The rich mixture of vitamins, minerals, amino acids and healthy fats in bone broth not only nourish your body, they help protect you from outside pathogens.
4 Ways Bone Broth Helps You Fight a Virus
- Reduce inflammation: Bone broth contains several inflammation-reducing compounds that heal your gut. Since 80% of our immune system is directly linked to the health of our gut and our gut lining, a healthy gut means a better ability to fight infection. This in large part is due to the glycosaminoglycans (or GAGS). They help to restore the intestinal lining. They also play a role in maintaining collagen and elastin content between tissue fibers.1
- Clear your respiratory system: One notable study showed that bone broth diminishes the presence of white blood cells associated with inflammation in the upper respiratory system. This encourages a more effective immune response and helps symptoms clear up more quickly.
- Helps you breathe more easily: Bone broth contains two powerful amino acids. The first, cysteine, effectively breaks down mucus to help clear out passageways so you can breathe more easily. Another amino acid called glycine increases the production of immune cells to reduce inflammatory responses that may damage your lungs.2
- Boost immune cells: And another compound in bone broth known as mucopolysaccharides has been shown to increase the function B and T cells. These are two of your body’s most important immune system cells.3
Here’s the Recipe for My Own Immune System Enhancing Bone Broth:
- 2 pounds of grass-fed lamb and 2 pounds of pastured chicken bones, including the chicken’s neck, feet and wings
- 3 celery stalks, chopped
- 1 medium onion, quartered
- 3 carrots, chopped (feel free to throw in other vegetables)
- 6 garlic cloves
- 1 tsp. each of parsley, thyme, sage, rosemary and Pau D’Arco
- 1/2 cup of shiitake mushrooms
- 1 tsp. each of turmeric and ashwagandha
- 1 Tbsp. whole peppercorns
- 4 Tbsp. apple cider vinegar
- 2 bay leaves
- Pink Himalayan sea salt to taste
- 10 pints of cold water
- Place all ingredients in a 10-quart stock pot. Cover with water.

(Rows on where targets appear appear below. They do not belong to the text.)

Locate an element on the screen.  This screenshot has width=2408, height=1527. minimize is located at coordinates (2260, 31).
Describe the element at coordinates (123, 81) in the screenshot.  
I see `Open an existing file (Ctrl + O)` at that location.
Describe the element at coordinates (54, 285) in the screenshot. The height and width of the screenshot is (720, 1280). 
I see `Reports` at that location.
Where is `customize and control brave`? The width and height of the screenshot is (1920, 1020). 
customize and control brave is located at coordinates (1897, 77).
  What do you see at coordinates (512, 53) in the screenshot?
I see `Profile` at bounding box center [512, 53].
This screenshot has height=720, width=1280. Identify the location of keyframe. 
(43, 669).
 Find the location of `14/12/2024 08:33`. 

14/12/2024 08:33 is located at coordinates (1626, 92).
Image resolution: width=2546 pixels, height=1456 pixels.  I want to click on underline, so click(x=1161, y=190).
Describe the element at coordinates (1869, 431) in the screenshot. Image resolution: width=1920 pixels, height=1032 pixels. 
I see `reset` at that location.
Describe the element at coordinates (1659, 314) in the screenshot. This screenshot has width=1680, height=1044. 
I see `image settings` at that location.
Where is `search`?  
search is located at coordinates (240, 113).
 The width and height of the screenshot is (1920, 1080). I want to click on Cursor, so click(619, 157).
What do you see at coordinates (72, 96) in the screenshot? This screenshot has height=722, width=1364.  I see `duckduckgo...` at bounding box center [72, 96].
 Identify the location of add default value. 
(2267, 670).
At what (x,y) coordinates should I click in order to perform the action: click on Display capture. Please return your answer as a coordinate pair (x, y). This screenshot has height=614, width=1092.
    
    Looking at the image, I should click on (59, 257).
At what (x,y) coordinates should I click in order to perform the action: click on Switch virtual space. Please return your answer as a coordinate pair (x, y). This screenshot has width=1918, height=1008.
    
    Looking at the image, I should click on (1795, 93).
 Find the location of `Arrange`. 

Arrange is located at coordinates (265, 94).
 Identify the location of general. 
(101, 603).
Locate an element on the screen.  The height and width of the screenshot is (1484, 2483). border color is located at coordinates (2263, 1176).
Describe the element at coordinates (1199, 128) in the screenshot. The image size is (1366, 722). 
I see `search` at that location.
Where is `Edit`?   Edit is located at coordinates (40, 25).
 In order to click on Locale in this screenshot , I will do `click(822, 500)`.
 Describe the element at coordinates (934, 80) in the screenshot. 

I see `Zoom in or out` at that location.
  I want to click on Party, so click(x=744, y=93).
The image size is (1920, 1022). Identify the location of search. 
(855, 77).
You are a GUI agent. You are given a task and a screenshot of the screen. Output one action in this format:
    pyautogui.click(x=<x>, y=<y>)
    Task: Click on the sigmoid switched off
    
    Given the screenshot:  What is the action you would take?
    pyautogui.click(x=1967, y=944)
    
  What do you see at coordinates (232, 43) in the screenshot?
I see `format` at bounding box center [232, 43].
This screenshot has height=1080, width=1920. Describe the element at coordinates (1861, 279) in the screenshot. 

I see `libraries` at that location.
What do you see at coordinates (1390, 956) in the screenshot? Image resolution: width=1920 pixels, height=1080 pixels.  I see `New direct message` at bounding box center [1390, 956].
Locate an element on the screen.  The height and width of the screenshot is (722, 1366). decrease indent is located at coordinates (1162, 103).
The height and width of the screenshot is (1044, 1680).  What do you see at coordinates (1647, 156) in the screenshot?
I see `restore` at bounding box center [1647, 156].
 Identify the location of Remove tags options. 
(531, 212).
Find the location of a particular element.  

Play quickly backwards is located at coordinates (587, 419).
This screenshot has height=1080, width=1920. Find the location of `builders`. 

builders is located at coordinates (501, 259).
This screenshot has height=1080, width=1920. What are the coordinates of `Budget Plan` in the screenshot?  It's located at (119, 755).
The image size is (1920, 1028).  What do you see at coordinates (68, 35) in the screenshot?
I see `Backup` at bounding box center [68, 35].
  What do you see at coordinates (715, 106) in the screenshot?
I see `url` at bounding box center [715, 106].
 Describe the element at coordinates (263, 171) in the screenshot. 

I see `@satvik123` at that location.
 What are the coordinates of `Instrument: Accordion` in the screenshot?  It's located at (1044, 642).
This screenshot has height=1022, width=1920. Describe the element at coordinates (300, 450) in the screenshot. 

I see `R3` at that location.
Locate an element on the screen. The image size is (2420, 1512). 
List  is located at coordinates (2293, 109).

- Let sit for around 60 minutes. Bring the pot to a boil and then reduce to a simmer.
- Skim off any impurities that rise to the top. When nothing else rises to the top, add water to keep the level just above the bones.
- Simmer for 15 to 24 hours. Then turn up the heat just a bit for the final simmer-down. This will concentrate the nutrients. Turn down the heat and let simmer for another hour or two.
- Remove from heat and allow to cool slightly. Discard solids and strain remainder through a colander.
1. Aquino RS and Park PW. “Glycosaminoglycans and infection.” Front Biosci (Landmark Ed). 2016;21:1260–1277.
2. Wheeler MD, et al. “Dietary glycine blunts lung inflammatory cell influx following acute endotoxin.” Am J Physiol Lung Cell Mol Physiol. 2000;279(2):L390-L398.
3. Wrenshall L, et al. “Modulation of macrophage and B cell function by glycosaminoglycans.” J Leukoc Biol. 1999;66(3):391-400.